### EXERCISE AIM
From the first line of the records down to the one that holds "The width and height of the screenshot is (360, 226).", transcribe each line exactly and add nothing.
*** DATA TO USE ***
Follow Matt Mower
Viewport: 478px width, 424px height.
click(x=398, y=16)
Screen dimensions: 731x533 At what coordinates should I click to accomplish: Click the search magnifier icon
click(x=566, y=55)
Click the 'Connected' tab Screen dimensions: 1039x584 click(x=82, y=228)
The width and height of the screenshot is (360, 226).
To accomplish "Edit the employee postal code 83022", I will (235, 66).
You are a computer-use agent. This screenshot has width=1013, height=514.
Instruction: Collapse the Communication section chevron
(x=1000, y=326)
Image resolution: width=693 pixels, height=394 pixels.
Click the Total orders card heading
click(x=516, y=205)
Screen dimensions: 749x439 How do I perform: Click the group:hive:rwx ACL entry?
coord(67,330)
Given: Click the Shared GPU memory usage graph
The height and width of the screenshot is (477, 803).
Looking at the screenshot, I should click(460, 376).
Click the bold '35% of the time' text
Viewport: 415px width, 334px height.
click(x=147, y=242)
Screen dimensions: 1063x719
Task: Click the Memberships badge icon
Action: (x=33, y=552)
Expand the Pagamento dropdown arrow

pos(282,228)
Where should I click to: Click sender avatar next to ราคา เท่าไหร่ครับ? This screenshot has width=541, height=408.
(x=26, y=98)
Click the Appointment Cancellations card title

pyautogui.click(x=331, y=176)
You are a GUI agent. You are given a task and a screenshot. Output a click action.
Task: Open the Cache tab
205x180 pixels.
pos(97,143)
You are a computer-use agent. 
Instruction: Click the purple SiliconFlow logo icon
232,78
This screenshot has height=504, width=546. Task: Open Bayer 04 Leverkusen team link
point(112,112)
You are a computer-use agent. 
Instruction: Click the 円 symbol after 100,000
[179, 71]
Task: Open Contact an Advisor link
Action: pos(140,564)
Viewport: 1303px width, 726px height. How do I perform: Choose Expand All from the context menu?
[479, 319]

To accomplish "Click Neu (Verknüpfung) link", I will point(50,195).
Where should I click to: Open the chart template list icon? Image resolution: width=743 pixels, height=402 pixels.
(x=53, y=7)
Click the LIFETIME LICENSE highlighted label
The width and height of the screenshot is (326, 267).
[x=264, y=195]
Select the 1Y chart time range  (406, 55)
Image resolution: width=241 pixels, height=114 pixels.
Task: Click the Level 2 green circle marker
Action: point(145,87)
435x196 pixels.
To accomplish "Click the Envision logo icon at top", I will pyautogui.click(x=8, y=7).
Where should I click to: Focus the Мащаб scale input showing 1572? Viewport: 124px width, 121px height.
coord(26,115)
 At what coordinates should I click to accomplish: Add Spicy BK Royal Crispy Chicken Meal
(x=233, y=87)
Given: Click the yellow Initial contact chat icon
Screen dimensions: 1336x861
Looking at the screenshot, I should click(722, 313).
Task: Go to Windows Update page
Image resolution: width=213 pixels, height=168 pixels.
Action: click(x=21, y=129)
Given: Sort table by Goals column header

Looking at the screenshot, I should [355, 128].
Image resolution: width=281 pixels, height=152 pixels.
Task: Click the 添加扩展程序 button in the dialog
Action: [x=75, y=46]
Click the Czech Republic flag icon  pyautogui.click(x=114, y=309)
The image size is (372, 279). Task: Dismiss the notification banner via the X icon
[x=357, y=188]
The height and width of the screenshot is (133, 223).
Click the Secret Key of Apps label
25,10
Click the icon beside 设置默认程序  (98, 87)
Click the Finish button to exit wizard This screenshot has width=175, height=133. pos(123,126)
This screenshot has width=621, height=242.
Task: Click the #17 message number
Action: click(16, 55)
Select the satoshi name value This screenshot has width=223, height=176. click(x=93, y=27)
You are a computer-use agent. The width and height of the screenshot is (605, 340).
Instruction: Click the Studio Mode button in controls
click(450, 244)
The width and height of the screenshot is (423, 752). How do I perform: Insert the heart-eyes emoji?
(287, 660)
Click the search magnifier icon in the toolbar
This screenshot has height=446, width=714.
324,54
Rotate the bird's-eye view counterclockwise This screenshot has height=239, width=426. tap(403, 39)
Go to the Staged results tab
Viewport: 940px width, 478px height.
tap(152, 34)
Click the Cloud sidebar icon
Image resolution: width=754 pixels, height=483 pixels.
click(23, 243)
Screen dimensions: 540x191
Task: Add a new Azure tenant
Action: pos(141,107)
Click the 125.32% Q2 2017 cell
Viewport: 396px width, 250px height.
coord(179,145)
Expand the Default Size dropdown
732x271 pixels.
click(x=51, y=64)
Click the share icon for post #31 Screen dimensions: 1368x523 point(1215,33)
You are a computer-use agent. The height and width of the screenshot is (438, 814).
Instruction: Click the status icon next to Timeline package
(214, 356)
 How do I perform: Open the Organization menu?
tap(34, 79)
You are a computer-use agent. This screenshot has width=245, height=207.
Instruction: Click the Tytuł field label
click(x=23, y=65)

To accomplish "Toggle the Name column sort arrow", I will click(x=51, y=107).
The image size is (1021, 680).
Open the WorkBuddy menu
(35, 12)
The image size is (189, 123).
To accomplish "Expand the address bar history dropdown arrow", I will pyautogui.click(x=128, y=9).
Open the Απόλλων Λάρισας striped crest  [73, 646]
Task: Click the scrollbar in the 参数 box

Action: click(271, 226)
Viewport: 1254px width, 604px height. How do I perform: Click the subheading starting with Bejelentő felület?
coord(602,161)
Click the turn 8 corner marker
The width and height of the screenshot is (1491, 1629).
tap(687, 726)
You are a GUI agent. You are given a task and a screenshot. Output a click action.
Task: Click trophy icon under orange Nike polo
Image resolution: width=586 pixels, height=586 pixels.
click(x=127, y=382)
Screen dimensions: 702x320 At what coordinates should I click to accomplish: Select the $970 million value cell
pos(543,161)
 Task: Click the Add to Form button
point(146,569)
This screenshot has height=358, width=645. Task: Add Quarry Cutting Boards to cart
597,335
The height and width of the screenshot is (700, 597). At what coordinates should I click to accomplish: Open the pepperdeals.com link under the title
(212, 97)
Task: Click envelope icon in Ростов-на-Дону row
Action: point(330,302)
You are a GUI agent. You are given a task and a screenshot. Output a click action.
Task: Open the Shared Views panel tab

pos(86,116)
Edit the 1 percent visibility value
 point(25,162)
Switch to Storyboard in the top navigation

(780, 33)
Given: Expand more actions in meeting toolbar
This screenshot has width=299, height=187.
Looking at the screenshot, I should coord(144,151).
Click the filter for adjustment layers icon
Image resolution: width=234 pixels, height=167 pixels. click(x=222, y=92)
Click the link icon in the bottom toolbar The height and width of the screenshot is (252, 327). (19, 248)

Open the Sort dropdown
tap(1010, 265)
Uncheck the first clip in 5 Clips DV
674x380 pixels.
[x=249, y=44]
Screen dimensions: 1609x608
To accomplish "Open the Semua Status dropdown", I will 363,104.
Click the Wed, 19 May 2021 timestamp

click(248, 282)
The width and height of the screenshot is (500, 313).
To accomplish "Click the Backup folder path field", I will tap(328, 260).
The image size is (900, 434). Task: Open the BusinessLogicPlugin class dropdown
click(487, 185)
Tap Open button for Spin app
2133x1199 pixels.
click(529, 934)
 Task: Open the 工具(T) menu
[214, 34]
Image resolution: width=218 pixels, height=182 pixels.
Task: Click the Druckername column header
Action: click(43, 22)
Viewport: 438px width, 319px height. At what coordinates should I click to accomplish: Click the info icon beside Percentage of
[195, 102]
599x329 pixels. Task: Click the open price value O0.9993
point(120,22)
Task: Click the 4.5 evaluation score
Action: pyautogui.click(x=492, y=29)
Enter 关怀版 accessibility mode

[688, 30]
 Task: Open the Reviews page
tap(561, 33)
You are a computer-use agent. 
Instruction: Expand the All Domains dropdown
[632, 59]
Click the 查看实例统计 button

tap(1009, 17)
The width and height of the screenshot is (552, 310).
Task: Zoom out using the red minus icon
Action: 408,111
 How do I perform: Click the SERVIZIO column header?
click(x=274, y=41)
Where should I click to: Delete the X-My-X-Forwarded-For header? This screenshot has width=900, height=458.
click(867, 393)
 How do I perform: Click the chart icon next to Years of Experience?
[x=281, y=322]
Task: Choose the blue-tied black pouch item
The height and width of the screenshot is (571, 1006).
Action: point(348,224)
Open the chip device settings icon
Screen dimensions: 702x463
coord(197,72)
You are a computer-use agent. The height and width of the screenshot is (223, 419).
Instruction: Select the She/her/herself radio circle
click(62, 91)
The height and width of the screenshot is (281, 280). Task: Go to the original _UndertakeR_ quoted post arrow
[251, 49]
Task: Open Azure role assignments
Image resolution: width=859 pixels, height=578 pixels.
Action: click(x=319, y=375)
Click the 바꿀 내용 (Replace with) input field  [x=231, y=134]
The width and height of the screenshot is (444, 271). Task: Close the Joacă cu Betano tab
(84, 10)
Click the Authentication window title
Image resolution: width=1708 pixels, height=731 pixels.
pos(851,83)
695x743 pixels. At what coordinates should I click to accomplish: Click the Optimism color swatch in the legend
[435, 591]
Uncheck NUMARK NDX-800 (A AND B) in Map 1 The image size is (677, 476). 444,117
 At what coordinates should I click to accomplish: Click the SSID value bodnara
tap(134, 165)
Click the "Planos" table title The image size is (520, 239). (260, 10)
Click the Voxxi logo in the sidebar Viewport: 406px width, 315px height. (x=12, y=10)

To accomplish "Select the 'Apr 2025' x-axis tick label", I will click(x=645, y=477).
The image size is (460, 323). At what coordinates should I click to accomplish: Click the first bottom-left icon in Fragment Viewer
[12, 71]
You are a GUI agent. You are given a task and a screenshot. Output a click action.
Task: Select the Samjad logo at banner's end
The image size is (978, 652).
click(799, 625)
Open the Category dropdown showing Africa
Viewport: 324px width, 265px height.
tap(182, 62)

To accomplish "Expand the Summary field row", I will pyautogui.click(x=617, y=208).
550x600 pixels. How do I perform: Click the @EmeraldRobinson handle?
*** End of DATA TO USE ***
### REPLY
Follow Matt Mower
Viewport: 478px width, 424px height.
click(x=398, y=16)
Screen dimensions: 731x533 At what coordinates should I click to accomplish: Click the search magnifier icon
click(x=566, y=55)
Click the 'Connected' tab Screen dimensions: 1039x584 click(x=82, y=228)
The width and height of the screenshot is (360, 226).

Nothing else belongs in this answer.